昨日会ったみんなは、あの日あの時出会いともに過ごしたなかまとはまるでかけ離れたような、そんな全く知らない人たちのようにさえ思えた。
歳月人を待たず、という言葉がある
あれはきっと昔の仲間だけじゃなくて、
昔の自分にも当てはまるのでは無いか。
僕が忘れられたのは、
みんなと距離が離れてしまったから、ではない。
僕が忘れられたのは、
僕が僕のことを忘れてしまったから。
かつての友達や後輩とは、
どんな事を話していたっけ?
どんな事を夢見ていたっけ?
どんな事に興味を持ち、研究をし、明日の自分に向かって希望を抱いていたっけ?
全部、忘れてしまった。
もう二度と会えない物に溢れていた、あの青春時代。
飛行機を見れば、僕の中の少年はTシャツで走っただろう。
快晴にシャトルが打ち上がれば、釘付けになっただろう。
夢という名の流れ星を見上げれば、それをみんなと一緒に見ていたくて。笑っていたくて。
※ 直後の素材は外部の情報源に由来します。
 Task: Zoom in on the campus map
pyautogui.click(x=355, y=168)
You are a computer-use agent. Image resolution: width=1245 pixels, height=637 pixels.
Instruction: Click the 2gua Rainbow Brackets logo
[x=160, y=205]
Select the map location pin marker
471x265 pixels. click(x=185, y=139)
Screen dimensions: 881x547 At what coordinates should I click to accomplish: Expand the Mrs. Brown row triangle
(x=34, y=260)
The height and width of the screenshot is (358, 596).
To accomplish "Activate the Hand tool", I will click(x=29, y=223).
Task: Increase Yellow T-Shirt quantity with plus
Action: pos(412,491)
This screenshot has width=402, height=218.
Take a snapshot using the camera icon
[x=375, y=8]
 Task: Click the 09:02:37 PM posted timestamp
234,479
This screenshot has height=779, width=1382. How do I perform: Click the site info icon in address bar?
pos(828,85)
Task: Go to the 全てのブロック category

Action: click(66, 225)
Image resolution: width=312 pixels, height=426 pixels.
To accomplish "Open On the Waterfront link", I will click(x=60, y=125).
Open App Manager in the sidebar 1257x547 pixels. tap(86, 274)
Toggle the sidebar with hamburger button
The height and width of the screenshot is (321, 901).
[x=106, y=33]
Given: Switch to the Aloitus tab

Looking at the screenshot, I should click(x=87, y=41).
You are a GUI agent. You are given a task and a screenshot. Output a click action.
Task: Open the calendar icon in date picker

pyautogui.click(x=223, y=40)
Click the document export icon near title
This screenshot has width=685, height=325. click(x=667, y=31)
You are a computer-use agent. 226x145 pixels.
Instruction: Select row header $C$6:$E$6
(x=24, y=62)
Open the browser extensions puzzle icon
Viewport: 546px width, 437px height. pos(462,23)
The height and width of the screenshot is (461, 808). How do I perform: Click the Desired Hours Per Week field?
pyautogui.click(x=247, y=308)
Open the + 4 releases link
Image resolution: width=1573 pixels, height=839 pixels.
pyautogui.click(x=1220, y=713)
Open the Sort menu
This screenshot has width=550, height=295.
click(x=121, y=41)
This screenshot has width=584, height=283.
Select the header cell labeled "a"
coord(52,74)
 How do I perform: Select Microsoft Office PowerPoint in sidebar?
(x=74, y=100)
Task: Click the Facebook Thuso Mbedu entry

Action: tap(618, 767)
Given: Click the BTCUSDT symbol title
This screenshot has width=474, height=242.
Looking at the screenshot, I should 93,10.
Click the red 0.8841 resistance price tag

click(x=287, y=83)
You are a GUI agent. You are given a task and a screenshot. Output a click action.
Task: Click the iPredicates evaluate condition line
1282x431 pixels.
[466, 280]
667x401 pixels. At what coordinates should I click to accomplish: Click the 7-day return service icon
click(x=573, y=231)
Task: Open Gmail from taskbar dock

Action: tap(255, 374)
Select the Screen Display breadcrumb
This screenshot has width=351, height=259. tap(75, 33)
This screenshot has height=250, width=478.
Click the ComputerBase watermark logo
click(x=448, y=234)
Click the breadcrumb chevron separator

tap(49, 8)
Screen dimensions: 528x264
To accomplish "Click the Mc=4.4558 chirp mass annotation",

何もない毎日でも、その時の空気や気温、匂い、心拍数、音、声、その他あらゆる感覚を全身に受けていた。
あの時の僕、君、みんな。
もう、どこにも居ない。忘れてしまった。
かいた汗も渇いてしまった。
過ぎて行く。時はいつも、過ぎて行く。
様々な記憶が色褪せていき、それでもその記憶を頼りにしながら、
僕はそっと大人になる。なっていくよ。